No matter the context, though, the science of climate change offers much for students and educators to explore.
"Climate science is so rich in the dimensions of science it involves – physics, chemistry, biology – and it is so interdisciplinary," Boesch said. "It involves integration and it gets students engaged in critical thinking."
Teachers say some students – those in high-level science classes, for example – quickly grasp the emergent data and its implications.
Others, such as those in a middle school in a struggling part of Maryland, are not aware of how this fits into their lives.
"I asked my class how long it would take us to get to the Chesapeake Bay," said one teacher during the group's first workshop at UD in April. Her school is within walking distance of the estuary, she said.
"Some said three hours, others 2 1/2 hours. The closest was one hour. They were shocked to learn we could walk there in less than half an hour.

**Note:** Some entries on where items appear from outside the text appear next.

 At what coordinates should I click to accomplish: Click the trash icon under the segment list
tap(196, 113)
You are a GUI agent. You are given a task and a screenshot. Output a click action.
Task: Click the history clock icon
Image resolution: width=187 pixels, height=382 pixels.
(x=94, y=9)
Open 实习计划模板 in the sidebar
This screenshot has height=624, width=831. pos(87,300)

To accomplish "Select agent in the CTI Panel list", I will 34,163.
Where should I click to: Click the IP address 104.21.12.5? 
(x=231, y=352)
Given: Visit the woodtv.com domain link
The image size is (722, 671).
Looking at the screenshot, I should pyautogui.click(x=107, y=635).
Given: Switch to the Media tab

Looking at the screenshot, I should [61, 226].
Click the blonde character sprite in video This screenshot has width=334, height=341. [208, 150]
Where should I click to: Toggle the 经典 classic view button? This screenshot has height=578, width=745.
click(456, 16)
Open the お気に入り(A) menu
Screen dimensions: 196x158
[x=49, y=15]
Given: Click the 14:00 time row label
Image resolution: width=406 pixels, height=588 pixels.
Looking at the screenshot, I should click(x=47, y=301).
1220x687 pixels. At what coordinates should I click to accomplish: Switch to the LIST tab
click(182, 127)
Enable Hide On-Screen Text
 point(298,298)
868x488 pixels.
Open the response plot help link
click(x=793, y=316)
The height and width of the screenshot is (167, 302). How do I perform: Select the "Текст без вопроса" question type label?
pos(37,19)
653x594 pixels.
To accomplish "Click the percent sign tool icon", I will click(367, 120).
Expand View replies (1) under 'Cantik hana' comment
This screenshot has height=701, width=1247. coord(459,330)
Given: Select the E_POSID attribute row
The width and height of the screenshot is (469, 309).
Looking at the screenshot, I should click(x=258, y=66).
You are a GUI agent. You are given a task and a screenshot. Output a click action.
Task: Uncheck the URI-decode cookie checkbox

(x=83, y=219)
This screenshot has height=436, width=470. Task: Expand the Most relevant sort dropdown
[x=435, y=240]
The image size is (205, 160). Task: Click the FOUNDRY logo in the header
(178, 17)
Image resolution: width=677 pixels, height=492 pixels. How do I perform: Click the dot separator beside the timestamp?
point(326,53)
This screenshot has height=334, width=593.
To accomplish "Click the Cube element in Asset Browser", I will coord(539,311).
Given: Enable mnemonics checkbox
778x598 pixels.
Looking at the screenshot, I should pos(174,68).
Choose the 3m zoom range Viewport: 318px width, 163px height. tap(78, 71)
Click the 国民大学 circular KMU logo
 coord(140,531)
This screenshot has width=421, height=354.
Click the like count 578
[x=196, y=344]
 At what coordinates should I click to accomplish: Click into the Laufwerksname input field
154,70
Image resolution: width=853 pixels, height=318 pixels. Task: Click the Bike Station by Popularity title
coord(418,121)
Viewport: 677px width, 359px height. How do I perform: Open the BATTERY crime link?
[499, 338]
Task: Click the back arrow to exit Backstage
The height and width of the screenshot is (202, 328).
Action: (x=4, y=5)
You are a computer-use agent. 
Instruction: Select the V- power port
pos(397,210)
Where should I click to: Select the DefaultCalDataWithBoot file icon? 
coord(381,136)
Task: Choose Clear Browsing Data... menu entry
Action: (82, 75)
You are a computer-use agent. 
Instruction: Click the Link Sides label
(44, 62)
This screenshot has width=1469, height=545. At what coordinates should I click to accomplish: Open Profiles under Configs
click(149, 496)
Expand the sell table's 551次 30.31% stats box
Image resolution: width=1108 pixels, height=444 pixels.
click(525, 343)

My goal is to give them a broader perspective."
Educators come away from the academy with many tools to use in the classroom and contacts with experts they can draw on for years to come.
"A couple teachers in this cohort are looking at integrating climate change into every unit they're teaching over the course of the year," said Melissa Rogers, education coordinator for MADE CLEAR. "That includes biodiversity, genetics, behavioral modification, ecosystems – there are so many elements of climate change that overlap what has traditionally been thought of as a basic unit."
Merrill said the work in Delaware includes the state Department of Education and the Delaware Science Coalition and efforts to reconfigure the state's science kits to ensure climate change is well represented. Weather and climate are statewide science units for eighth graders, she said.